The defense says the so-called 'recruiting deck' in January 2016 was based on hypothetical numbers and is not at all the same as a third-party valuation.
While the chart did say that Tinder could grow if certain conditions were met, those conditions had not been met by 2017, they argue.
Contacted by DailyMail.com, a spokesperson for Match and IAC would not comment specifically on the emails, but said 'this baseless lawsuit has no more merit today than it did years ago when it was filed.
'We are very pleased that the Court has already dismissed many of the bogus allegations made by Sean Rad and the witnesses who got paid under the litigation funding agreement,' the spokesperson Justine Sacco added.
'Sean Rad bet against Tinder, and then watched from the sidelines as Match's stock increased. He cannot unwind that gamble now simply because he regrets it. We look forward to finally having our day in court.'
Rad along with other founders and former employees filed the lawsuit in 2018, and the trial begins November 8.
The upcoming trial will not include more salacious claims that Barry Diller (pictured)- whose company IAC had taken over Tinder - had allegedly covered up a sexual assault allegation against Blatt at a holiday party in December 2016
Billionaire Barry Diller, the head of IAC, is among those expected to testify in the civil trial that he and his company had tried to get thrown out of court.
But the most salacious allegation has been excluded from the case.
In court papers, the plaintiffs accused Diller and other higher-ups of covering up a sexual assault allegation against Blatt at a holiday party in December 2016.
Co-founder Sean Rad filed a lawsuit along with other founders and former employees against Tinder's corporate parents in 2018
When Rad reported the allegation about Blatt to a company lawyer, Blatt accused him of 'trying to burn down the house,' the plaintiffs argued.
Diller, whose company IAC had taken over Tinder, 'threatened to go after (Rad) for everything he has, his parents have, and anyone he knows has,' if he pursued the matter, according to court papers.
The judge in July ruled the information was prejudicial and has no place in a valuation dispute.
At the end of 2016, Tinder was one of the fastest growing tech companies in the world, and Tinder employees had a right to sell stock options at a value set by Tinder's 2017 valuation.
Blatt was installed as interim CEO on December 8, 2016, replacing Rad who became chairman.
The valuation was completed in June 2017. Two weeks later, Blatt resigned.
The documents include Blatt's draft resignation letter, in which he acknowledged the sexual assault allegation, apparently believing that Match was about to publicize the news.
The alleged victim, Rosette Pambakian, is no longer a plaintiff in the lawsuit.
She and three other former Tinder employees, who signed arbitration agreements, pursued identical claims against IAC and Match.

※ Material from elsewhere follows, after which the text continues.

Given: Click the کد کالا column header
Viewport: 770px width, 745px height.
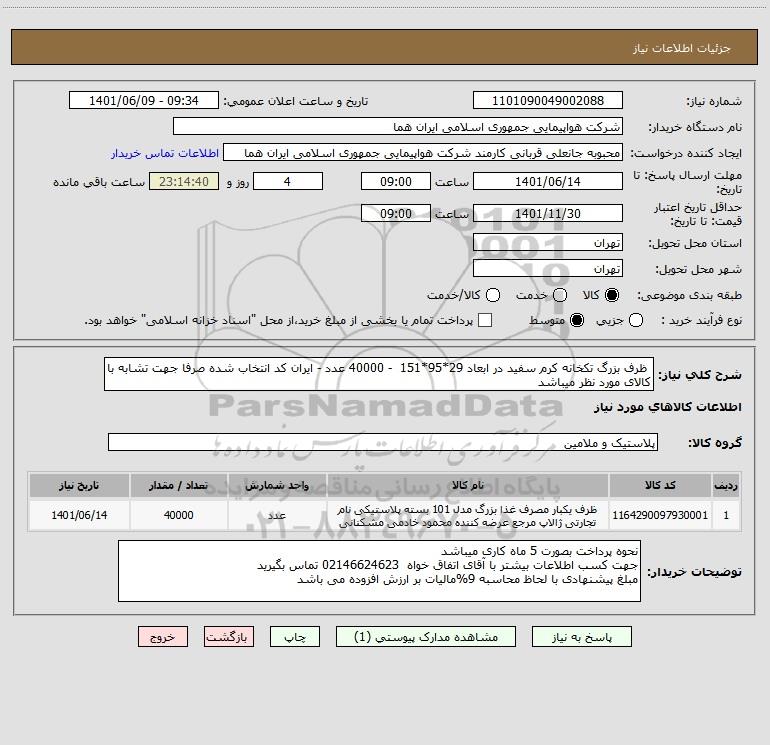Looking at the screenshot, I should 660,485.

The valuation claims that are going to trial are pending in arbitration.
Rosette has a separate legal action against Blatt, IAC and Match for wrongful termination, sexual harassment and other related claims. That case has been sent to arbitration.
Blatt, meanwhile, is pursuing his own lawsuit against Rad and Pambakian, a defamation case accusing Rad of setting out to destroy him for 'interfering with the co-founder's dreams of a lucrative, outsized payout.'
The filing states that Rad did this in part by recruiting Pambakian, who soon after publicly accused Blatt of sexual assault. That case is also pending.